A 43-year-old woman with no previous significant medical illness except for hypothyroidism presented with sudden onset of lower abdominal pain and bloody diarrhea. Her hemoglobin level was 6.8 g/dL, and a blood transfusion was given. She denied prior gastrointestinal bleeding or known liver disease. A computed tomography scan of the abdomen was normal except for mesenteric fat stranding. She had no risk factors for atherosclerotic vascular disease. A workup for lupus and thrombophiliaz—including tests for antinuclear antibody, anti-ds DNA, protein C, protein S, anti-thrombin III, anti-phospholipid antibody, and prothrombin gene mutation—was negative. Mesenteric Doppler showed normal flow in the mesenteric vessels. A colonoscopy, performed 2 days after the presentation, showed mucosal bleeds, hemorrhagic nodules, inflammation, and other features in the sigmoid colon suggestive of ischemic colitis (Figure). Microscopic examination of the colonic mucosa also confirmed the diagnosis of acute mesenteric ischemia. At this point, she admitted using amphetamines. She had quit this habit but relapsed 2 days prior to admission and started snorting amphetamines again. A urine drug screen was positive for amphetamines. She was advised to avoid the use of amphetamines and did not have any events on follow-up.

Figure.

Figure.

Colonoscopy image of the sigmoid colon showing mucosal bleeds and hemorrhagic nodules.

DISCUSSION

Ischemic colitis, as the name suggests, develops from hypoperfusion of the colon. It might be the result of occlusive vascular disease or transient low-flow states, especially when the mesenteric vessels are diseased. Mesenteric vascular disease is a manifestation of atherosclerosis, and the risk factors are similar. The watershed areas of the colon such as the splenic flexure and rectosigmoid region are commonly affected with ischemic colitis. Ischemic colitis usually occurs in patients who are older than 60 years of age (5). The most common presenting symptom is abdominal pain. Other symptoms include abdominal distention, shock, sepsis, hematochezia, and diarrhea. Other causes of ischemic colitis include vasculitis, embolism, hypercoagulable states, colonic obstruction, and drugs (6). Ischemic colitis in younger patients should prompt the search for such causes. Exclusion of these causes is prudent before attributing ischemic colitis to drugs.
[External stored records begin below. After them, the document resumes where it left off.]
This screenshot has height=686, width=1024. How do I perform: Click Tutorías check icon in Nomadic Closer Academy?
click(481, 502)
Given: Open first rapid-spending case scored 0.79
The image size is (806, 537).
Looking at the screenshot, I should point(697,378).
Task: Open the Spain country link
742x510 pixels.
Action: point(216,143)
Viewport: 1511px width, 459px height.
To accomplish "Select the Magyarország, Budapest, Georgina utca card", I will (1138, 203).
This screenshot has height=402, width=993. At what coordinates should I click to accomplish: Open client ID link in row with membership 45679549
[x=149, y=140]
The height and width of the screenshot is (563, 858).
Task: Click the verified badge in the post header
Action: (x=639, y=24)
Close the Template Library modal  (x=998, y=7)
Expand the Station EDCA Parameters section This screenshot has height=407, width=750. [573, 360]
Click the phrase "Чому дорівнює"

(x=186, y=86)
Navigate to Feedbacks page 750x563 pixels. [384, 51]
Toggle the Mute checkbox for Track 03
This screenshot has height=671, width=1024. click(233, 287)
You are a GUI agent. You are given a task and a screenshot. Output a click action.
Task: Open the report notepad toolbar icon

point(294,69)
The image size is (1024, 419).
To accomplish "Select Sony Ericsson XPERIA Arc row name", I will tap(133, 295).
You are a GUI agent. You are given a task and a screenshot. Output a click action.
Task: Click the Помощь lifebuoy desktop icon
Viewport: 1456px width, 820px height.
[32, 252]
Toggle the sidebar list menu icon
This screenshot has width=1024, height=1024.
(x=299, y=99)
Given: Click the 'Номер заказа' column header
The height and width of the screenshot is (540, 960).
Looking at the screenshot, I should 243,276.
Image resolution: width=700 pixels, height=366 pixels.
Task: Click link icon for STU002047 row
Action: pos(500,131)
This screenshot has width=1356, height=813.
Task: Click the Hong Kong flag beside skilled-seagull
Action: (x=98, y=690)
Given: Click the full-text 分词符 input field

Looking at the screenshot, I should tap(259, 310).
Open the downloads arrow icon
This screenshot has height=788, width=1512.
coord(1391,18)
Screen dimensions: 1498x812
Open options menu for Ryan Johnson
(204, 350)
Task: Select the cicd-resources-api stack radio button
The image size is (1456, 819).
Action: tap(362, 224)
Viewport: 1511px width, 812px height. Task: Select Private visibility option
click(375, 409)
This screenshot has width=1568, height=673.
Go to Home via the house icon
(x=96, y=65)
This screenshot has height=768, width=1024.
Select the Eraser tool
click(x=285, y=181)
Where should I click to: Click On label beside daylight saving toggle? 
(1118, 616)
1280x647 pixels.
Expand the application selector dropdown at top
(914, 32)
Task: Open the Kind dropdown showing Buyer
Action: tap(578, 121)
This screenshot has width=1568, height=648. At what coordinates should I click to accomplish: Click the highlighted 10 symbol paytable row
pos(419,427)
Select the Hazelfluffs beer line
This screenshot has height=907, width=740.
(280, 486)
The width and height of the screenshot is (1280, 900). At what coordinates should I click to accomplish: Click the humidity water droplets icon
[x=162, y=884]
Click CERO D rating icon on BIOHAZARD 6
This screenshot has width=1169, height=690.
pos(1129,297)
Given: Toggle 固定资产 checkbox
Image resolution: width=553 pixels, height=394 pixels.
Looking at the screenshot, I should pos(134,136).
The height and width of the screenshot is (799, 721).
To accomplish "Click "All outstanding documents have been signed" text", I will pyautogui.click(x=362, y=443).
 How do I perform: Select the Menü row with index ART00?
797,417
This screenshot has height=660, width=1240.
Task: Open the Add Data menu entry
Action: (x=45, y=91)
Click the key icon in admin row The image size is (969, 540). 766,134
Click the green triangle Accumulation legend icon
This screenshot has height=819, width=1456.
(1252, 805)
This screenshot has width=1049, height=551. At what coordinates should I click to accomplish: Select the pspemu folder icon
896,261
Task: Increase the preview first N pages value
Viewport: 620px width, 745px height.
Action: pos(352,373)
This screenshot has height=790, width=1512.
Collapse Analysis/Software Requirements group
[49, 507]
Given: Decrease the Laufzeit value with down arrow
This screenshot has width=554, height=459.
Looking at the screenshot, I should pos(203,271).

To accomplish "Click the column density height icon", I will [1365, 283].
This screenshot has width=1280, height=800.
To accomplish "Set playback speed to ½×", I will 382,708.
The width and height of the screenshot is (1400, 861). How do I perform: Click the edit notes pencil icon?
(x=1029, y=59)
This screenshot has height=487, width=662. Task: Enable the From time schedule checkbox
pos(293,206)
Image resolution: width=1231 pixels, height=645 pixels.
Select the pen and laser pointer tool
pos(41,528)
Dietary supplementation with phentermine (an amphetamine-derived sympathomimetic) can be associated with ischemic colitis (3). Amphetamine-induced systemic effects are believed to be due to release of vasoactive amines. The central effects are caused by dopamine and the peripheral effects are due to norepinephrine. Intestinal ischemia may be due to splanchnic vasoconstriction but can also be due to necrotizing angitis (7, 8).

Colonoscopy and imaging modalities may be helpful in diagnosis. Mucosal bleeds, hemorrhagic nodules, edema, longitudinal ulcers, and gangrene may be observed on colonoscopy. However, none of these findings except for gangrene is specific for ischemic colitis (9). Thickening of the bowel wall may be observed with computed tomography and ultrasound.

Supportive management is generally advised in the absence of colonic perforation of gangrene. Bowel rest, intravenous fluids, antibiotics, and optimization of blood pressure and cardiac output are desirable. Avoidance of drugs that precipitated ischemic colitis is of paramount importance in drug-induced ischemic colitis. Early identification and management of complications, like gangrene of colon and peritonitis, is prudent. About 1 in 5 patients with ischemic colitis require surgery due to such complications. Nonviable areas of bowel are resected during surgery. Patients with extensive areas of infarcted bowel have a high mortality rate.